§ **What is expected**: Line by line, transcribe the records exactly.

[Stored data entries]
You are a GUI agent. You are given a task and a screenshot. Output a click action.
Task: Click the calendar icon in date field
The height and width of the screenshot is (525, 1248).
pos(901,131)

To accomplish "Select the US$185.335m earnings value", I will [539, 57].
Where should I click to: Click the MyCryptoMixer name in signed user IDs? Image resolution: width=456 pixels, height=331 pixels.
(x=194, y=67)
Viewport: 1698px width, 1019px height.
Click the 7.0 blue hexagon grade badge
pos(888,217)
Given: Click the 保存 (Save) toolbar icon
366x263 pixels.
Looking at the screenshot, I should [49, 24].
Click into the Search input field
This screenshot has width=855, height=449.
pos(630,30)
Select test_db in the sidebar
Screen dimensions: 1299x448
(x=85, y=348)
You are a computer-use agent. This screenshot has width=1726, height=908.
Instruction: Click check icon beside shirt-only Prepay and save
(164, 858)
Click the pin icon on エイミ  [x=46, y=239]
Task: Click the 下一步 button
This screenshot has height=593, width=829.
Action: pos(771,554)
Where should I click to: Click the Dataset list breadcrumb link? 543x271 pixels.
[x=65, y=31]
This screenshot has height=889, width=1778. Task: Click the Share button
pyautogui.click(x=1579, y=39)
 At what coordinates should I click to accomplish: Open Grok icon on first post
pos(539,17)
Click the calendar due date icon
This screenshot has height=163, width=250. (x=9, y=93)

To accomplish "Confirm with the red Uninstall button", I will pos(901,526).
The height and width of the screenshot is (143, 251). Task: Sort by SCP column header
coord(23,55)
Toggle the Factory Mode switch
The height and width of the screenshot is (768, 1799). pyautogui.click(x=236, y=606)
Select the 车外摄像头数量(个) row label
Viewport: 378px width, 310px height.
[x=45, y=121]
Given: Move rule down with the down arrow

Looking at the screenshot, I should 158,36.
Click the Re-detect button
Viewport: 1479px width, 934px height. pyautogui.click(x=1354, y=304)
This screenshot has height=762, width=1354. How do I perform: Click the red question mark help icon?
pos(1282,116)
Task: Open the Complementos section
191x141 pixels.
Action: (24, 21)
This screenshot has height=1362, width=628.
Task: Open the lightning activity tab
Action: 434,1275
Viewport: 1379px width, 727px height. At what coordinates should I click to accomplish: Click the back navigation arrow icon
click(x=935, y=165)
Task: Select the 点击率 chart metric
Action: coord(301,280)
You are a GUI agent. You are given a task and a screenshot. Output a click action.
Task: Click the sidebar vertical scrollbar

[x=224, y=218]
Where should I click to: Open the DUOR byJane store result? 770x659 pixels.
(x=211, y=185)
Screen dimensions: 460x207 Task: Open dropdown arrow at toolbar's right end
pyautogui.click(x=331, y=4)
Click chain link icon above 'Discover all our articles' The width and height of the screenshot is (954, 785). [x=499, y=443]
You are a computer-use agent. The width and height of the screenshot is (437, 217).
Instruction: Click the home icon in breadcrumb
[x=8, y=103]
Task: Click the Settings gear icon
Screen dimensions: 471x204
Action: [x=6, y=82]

§ **Response to the exercise**:
You are a GUI agent. You are given a task and a screenshot. Output a click action.
Task: Click the calendar icon in date field
The height and width of the screenshot is (525, 1248).
pos(901,131)

To accomplish "Select the US$185.335m earnings value", I will [539, 57].
Where should I click to: Click the MyCryptoMixer name in signed user IDs? Image resolution: width=456 pixels, height=331 pixels.
(x=194, y=67)
Viewport: 1698px width, 1019px height.
Click the 7.0 blue hexagon grade badge
pos(888,217)
Given: Click the 保存 (Save) toolbar icon
366x263 pixels.
Looking at the screenshot, I should [49, 24].
Click into the Search input field
This screenshot has width=855, height=449.
pos(630,30)
Select test_db in the sidebar
Screen dimensions: 1299x448
(x=85, y=348)
You are a computer-use agent. This screenshot has width=1726, height=908.
Instruction: Click check icon beside shirt-only Prepay and save
(164, 858)
Click the pin icon on エイミ  [x=46, y=239]
Task: Click the 下一步 button
This screenshot has height=593, width=829.
Action: pos(771,554)
Where should I click to: Click the Dataset list breadcrumb link? 543x271 pixels.
[x=65, y=31]
This screenshot has height=889, width=1778. Task: Click the Share button
pyautogui.click(x=1579, y=39)
 At what coordinates should I click to accomplish: Open Grok icon on first post
pos(539,17)
Click the calendar due date icon
This screenshot has height=163, width=250. (x=9, y=93)

To accomplish "Confirm with the red Uninstall button", I will pos(901,526).
The height and width of the screenshot is (143, 251). Task: Sort by SCP column header
coord(23,55)
Toggle the Factory Mode switch
The height and width of the screenshot is (768, 1799). pyautogui.click(x=236, y=606)
Select the 车外摄像头数量(个) row label
Viewport: 378px width, 310px height.
[x=45, y=121]
Given: Move rule down with the down arrow

Looking at the screenshot, I should 158,36.
Click the Re-detect button
Viewport: 1479px width, 934px height. pyautogui.click(x=1354, y=304)
This screenshot has height=762, width=1354. How do I perform: Click the red question mark help icon?
pos(1282,116)
Task: Open the Complementos section
191x141 pixels.
Action: (24, 21)
This screenshot has height=1362, width=628.
Task: Open the lightning activity tab
Action: 434,1275
Viewport: 1379px width, 727px height. At what coordinates should I click to accomplish: Click the back navigation arrow icon
click(x=935, y=165)
Task: Select the 点击率 chart metric
Action: coord(301,280)
You are a GUI agent. You are given a task and a screenshot. Output a click action.
Task: Click the sidebar vertical scrollbar

[x=224, y=218]
Where should I click to: Open the DUOR byJane store result? 770x659 pixels.
(x=211, y=185)
Screen dimensions: 460x207 Task: Open dropdown arrow at toolbar's right end
pyautogui.click(x=331, y=4)
Click chain link icon above 'Discover all our articles' The width and height of the screenshot is (954, 785). [x=499, y=443]
You are a computer-use agent. The width and height of the screenshot is (437, 217).
Instruction: Click the home icon in breadcrumb
[x=8, y=103]
Task: Click the Settings gear icon
Screen dimensions: 471x204
Action: [x=6, y=82]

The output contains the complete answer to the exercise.